● DATA RECORDS
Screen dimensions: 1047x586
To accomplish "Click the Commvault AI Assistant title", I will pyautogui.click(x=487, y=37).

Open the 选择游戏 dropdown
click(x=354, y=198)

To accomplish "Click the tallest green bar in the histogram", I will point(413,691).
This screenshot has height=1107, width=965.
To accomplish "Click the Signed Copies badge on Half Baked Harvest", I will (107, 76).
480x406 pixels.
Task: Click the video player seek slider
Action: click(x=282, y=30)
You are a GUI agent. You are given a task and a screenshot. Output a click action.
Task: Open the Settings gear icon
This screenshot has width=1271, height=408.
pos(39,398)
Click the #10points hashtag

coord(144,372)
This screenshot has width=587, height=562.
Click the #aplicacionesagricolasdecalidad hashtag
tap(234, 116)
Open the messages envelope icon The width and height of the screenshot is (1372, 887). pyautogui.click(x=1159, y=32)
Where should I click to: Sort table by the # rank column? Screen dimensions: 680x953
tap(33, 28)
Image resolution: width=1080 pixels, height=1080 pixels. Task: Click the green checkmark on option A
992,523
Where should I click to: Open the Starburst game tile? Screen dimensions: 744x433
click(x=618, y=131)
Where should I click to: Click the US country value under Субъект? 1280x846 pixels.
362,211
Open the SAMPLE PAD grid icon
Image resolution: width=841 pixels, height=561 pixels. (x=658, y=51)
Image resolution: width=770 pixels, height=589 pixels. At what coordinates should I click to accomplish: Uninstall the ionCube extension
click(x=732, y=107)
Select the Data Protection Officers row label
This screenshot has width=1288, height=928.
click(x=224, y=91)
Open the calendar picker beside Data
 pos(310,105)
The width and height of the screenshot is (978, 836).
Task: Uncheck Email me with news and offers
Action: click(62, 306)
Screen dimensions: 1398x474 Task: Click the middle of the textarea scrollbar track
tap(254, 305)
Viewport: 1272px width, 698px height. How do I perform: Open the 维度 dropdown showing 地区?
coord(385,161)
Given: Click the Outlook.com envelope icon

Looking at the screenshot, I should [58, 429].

● PROBLEM REQUIREMENTS
Each line from the start of the records through the line holding "Open the messages" must be returned exactly; nothing else belongs in the answer.

● RESULT
Screen dimensions: 1047x586
To accomplish "Click the Commvault AI Assistant title", I will pyautogui.click(x=487, y=37).

Open the 选择游戏 dropdown
click(x=354, y=198)

To accomplish "Click the tallest green bar in the histogram", I will point(413,691).
This screenshot has height=1107, width=965.
To accomplish "Click the Signed Copies badge on Half Baked Harvest", I will (107, 76).
480x406 pixels.
Task: Click the video player seek slider
Action: click(x=282, y=30)
You are a GUI agent. You are given a task and a screenshot. Output a click action.
Task: Open the Settings gear icon
This screenshot has width=1271, height=408.
pos(39,398)
Click the #10points hashtag

coord(144,372)
This screenshot has width=587, height=562.
Click the #aplicacionesagricolasdecalidad hashtag
tap(234, 116)
Open the messages envelope icon The width and height of the screenshot is (1372, 887). pyautogui.click(x=1159, y=32)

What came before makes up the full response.